● **DATASET**:

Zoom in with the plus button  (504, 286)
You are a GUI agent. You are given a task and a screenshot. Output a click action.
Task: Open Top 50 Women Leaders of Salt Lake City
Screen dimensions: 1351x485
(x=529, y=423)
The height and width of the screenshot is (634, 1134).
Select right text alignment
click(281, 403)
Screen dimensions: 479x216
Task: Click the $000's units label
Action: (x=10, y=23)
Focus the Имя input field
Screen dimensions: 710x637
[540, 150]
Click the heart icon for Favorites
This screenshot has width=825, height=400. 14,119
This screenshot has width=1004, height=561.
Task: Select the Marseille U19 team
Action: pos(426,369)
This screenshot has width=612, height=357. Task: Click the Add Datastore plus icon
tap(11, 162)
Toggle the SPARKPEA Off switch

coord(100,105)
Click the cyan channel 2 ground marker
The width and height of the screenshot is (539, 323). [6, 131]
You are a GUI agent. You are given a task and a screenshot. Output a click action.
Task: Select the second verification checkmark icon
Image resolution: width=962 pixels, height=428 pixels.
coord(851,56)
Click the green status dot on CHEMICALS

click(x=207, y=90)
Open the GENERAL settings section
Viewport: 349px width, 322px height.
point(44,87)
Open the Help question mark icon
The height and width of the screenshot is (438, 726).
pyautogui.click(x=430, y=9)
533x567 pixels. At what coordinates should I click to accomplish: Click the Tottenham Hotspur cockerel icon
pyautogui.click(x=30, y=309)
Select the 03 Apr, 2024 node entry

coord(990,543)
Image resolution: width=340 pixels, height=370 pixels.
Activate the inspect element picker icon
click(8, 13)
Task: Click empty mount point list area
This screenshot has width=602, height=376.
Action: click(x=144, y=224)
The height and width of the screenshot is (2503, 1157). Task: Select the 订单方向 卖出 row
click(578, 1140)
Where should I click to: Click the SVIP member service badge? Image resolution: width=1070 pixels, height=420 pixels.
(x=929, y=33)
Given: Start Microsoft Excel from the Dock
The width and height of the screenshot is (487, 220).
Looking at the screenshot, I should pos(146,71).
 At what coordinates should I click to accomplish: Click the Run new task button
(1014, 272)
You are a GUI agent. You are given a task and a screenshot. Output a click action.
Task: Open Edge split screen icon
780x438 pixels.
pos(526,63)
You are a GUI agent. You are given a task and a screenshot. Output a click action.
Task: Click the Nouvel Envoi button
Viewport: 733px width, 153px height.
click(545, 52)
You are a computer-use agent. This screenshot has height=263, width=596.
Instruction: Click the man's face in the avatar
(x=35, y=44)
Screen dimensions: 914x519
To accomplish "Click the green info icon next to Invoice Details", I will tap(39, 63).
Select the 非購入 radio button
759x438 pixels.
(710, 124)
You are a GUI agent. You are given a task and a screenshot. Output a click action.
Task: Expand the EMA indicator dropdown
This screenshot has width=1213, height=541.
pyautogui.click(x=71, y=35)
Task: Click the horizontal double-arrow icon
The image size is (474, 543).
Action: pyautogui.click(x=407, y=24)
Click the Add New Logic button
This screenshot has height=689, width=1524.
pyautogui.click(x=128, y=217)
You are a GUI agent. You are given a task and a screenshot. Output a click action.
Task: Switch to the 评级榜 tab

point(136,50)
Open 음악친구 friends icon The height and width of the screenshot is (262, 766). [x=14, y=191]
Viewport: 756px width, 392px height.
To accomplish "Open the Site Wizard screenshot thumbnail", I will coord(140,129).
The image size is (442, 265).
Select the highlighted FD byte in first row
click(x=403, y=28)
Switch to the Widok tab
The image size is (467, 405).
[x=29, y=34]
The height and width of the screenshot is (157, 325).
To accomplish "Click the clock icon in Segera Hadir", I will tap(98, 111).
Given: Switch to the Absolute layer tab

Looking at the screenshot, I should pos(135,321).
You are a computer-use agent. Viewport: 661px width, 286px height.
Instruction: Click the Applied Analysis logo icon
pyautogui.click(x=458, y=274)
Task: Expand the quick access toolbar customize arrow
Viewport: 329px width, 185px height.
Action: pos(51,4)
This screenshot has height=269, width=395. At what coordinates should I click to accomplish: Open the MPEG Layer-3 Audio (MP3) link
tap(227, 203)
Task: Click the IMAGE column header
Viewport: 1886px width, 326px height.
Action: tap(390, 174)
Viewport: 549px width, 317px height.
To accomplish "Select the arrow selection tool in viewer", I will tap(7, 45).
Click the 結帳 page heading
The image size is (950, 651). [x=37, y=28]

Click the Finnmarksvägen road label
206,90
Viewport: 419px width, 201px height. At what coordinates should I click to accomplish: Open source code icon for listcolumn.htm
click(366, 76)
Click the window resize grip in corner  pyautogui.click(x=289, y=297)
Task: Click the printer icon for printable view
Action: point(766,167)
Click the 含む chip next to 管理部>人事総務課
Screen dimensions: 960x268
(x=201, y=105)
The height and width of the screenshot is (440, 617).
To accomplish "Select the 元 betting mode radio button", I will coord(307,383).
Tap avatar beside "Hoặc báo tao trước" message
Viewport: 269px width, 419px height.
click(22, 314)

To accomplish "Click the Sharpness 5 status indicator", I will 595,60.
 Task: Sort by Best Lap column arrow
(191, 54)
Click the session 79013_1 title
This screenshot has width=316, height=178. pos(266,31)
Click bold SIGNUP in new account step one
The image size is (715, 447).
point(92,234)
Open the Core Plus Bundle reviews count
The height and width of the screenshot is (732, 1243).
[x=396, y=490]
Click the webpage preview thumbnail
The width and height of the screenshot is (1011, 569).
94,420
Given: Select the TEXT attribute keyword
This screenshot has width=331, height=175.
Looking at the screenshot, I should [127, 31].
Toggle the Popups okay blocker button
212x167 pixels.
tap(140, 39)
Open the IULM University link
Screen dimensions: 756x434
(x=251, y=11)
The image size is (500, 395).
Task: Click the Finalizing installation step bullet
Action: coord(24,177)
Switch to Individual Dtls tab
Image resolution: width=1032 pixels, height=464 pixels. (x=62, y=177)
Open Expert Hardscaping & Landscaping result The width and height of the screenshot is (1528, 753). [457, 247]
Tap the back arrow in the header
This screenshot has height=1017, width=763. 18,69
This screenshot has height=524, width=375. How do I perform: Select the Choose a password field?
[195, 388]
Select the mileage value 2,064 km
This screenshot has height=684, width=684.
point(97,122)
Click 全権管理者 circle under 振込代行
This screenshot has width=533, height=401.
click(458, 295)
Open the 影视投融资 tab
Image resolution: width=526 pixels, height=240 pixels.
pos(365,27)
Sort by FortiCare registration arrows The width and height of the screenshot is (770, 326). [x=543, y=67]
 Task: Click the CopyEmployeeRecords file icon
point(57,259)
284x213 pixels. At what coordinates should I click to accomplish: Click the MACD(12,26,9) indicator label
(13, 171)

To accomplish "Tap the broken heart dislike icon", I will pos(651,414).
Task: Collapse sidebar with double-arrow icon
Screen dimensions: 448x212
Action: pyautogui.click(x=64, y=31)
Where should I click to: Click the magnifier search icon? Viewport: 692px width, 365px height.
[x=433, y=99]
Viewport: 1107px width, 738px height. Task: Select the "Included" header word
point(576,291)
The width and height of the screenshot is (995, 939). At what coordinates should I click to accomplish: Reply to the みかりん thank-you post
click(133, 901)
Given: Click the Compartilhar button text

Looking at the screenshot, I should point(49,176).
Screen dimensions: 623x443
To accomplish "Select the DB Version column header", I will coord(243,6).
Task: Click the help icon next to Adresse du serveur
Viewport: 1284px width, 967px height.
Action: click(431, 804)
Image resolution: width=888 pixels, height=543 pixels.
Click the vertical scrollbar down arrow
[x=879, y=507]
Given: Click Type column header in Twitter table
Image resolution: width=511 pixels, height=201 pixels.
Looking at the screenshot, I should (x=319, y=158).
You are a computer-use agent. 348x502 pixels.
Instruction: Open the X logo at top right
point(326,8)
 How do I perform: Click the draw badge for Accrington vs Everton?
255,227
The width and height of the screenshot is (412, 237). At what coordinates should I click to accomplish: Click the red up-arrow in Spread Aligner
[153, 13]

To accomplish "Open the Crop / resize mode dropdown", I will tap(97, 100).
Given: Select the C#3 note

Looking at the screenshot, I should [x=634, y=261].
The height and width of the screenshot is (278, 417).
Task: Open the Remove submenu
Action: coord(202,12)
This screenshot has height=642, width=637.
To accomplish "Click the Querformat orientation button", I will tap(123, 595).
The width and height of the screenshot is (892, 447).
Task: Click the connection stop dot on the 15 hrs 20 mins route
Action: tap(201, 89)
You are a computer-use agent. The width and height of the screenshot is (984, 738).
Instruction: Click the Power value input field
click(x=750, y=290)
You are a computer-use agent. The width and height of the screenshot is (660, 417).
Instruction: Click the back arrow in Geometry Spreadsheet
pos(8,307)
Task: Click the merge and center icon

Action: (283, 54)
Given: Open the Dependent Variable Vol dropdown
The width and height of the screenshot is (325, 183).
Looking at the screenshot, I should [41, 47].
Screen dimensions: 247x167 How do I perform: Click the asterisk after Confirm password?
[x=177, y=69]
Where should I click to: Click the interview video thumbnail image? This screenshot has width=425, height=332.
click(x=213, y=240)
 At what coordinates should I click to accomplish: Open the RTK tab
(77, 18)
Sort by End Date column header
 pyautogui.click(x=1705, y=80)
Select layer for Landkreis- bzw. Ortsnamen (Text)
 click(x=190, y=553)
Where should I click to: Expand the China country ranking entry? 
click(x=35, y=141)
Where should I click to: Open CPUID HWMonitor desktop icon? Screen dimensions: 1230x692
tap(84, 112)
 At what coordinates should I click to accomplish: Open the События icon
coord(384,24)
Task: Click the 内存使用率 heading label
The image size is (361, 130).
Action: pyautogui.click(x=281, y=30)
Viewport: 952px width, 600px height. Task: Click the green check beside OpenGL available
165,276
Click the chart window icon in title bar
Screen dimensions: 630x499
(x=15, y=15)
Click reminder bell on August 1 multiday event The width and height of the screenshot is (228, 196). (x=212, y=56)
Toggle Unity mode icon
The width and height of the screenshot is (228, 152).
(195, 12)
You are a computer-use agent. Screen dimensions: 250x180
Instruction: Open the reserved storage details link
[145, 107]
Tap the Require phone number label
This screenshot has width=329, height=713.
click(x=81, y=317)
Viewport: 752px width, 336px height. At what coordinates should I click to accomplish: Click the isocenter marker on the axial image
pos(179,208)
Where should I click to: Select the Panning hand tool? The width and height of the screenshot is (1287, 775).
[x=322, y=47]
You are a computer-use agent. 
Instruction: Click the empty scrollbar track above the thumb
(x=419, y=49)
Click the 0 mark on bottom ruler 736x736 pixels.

● **WHAT THIS TASK INVOLVES**:
Looking at the entries, count the lines where the word "with" appears, and state the count by itself.

● **RESPONSE TO THE EXERCISE**:
2